## START Records
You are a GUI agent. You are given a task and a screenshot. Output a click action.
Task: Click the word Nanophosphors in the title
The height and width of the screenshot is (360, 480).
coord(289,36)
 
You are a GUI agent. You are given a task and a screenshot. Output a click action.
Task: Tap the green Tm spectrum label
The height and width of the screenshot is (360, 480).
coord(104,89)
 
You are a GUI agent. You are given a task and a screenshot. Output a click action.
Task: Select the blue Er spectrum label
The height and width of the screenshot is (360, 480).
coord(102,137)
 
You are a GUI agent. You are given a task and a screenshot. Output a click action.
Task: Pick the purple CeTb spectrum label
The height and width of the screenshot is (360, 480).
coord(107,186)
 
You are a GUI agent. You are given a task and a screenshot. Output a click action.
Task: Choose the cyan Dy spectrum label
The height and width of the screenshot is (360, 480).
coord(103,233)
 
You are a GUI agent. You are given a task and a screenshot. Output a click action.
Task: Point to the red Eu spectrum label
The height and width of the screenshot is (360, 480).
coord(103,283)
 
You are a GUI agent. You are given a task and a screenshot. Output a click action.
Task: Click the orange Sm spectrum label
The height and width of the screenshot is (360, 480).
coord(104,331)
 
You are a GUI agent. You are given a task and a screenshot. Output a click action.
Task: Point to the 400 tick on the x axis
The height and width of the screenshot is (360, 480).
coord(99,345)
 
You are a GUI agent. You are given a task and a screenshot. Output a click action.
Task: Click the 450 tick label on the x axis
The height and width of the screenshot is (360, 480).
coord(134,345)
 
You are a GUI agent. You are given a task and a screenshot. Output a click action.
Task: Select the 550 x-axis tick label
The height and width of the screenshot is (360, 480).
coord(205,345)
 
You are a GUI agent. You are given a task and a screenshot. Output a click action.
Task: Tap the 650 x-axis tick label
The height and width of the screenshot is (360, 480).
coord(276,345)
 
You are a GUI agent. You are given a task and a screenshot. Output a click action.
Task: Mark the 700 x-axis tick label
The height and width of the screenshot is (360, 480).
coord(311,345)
## END Records
# To do
Will you rename "spectrum label" to "legend label" throughout the lines above and leave everything else unchanged?

# Written answer
You are a GUI agent. You are given a task and a screenshot. Output a click action.
Task: Click the word Nanophosphors in the title
The height and width of the screenshot is (360, 480).
coord(289,36)
 
You are a GUI agent. You are given a task and a screenshot. Output a click action.
Task: Tap the green Tm legend label
The height and width of the screenshot is (360, 480).
coord(104,89)
 
You are a GUI agent. You are given a task and a screenshot. Output a click action.
Task: Select the blue Er legend label
The height and width of the screenshot is (360, 480).
coord(102,137)
 
You are a GUI agent. You are given a task and a screenshot. Output a click action.
Task: Pick the purple CeTb legend label
The height and width of the screenshot is (360, 480).
coord(107,186)
 
You are a GUI agent. You are given a task and a screenshot. Output a click action.
Task: Choose the cyan Dy legend label
The height and width of the screenshot is (360, 480).
coord(103,233)
 
You are a GUI agent. You are given a task and a screenshot. Output a click action.
Task: Point to the red Eu legend label
The height and width of the screenshot is (360, 480).
coord(103,283)
 
You are a GUI agent. You are given a task and a screenshot. Output a click action.
Task: Click the orange Sm legend label
The height and width of the screenshot is (360, 480).
coord(104,331)
 
You are a GUI agent. You are given a task and a screenshot. Output a click action.
Task: Point to the 400 tick on the x axis
The height and width of the screenshot is (360, 480).
coord(99,345)
 
You are a GUI agent. You are given a task and a screenshot. Output a click action.
Task: Click the 450 tick label on the x axis
The height and width of the screenshot is (360, 480).
coord(134,345)
 
You are a GUI agent. You are given a task and a screenshot. Output a click action.
Task: Select the 550 x-axis tick label
The height and width of the screenshot is (360, 480).
coord(205,345)
 
You are a GUI agent. You are given a task and a screenshot. Output a click action.
Task: Tap the 650 x-axis tick label
The height and width of the screenshot is (360, 480).
coord(276,345)
 
You are a GUI agent. You are given a task and a screenshot. Output a click action.
Task: Mark the 700 x-axis tick label
The height and width of the screenshot is (360, 480).
coord(311,345)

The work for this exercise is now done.